===== Records supplied

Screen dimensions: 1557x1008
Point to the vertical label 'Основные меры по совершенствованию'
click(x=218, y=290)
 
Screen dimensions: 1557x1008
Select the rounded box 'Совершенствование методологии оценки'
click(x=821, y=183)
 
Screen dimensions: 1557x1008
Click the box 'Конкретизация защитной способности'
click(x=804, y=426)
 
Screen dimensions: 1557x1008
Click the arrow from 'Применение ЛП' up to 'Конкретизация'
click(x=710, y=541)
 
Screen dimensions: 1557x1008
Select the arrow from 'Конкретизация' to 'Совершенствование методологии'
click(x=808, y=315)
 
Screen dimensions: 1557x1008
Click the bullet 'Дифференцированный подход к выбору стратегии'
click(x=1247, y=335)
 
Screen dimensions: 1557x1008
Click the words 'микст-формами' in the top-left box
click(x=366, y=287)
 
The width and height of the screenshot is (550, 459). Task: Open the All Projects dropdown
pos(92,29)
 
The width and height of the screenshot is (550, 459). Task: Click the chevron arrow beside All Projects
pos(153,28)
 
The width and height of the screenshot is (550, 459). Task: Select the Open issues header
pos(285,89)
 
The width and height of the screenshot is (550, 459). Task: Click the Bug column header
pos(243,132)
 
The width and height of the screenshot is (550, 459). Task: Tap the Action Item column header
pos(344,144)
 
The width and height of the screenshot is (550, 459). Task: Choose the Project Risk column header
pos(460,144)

==========

Rescale the listing above by rewriting every line, requests included, with each x and y coordinate in the answers multiplied by 1.6 and rounded to a whole number, with halves rounded up. Leave the numbers in the requests unchanged.

Final result:
Screen dimensions: 1557x1008
Point to the vertical label 'Основные меры по совершенствованию'
click(x=349, y=464)
 
Screen dimensions: 1557x1008
Select the rounded box 'Совершенствование методологии оценки'
click(x=1314, y=293)
 
Screen dimensions: 1557x1008
Click the box 'Конкретизация защитной способности'
click(x=1286, y=682)
 
Screen dimensions: 1557x1008
Click the arrow from 'Применение ЛП' up to 'Конкретизация'
click(x=1136, y=866)
 
Screen dimensions: 1557x1008
Select the arrow from 'Конкретизация' to 'Совершенствование методологии'
click(x=1293, y=504)
 
Screen dimensions: 1557x1008
Click the bullet 'Дифференцированный подход к выбору стратегии'
click(x=1995, y=536)
 
Screen dimensions: 1557x1008
Click the words 'микст-формами' in the top-left box
click(x=586, y=459)
 
The width and height of the screenshot is (550, 459). Task: Open the All Projects dropdown
pos(147,46)
 
The width and height of the screenshot is (550, 459). Task: Click the chevron arrow beside All Projects
pos(245,45)
 
The width and height of the screenshot is (550, 459). Task: Select the Open issues header
pos(456,142)
 
The width and height of the screenshot is (550, 459). Task: Click the Bug column header
pos(389,211)
 
The width and height of the screenshot is (550, 459). Task: Tap the Action Item column header
pos(550,230)
 
The width and height of the screenshot is (550, 459). Task: Choose the Project Risk column header
pos(736,230)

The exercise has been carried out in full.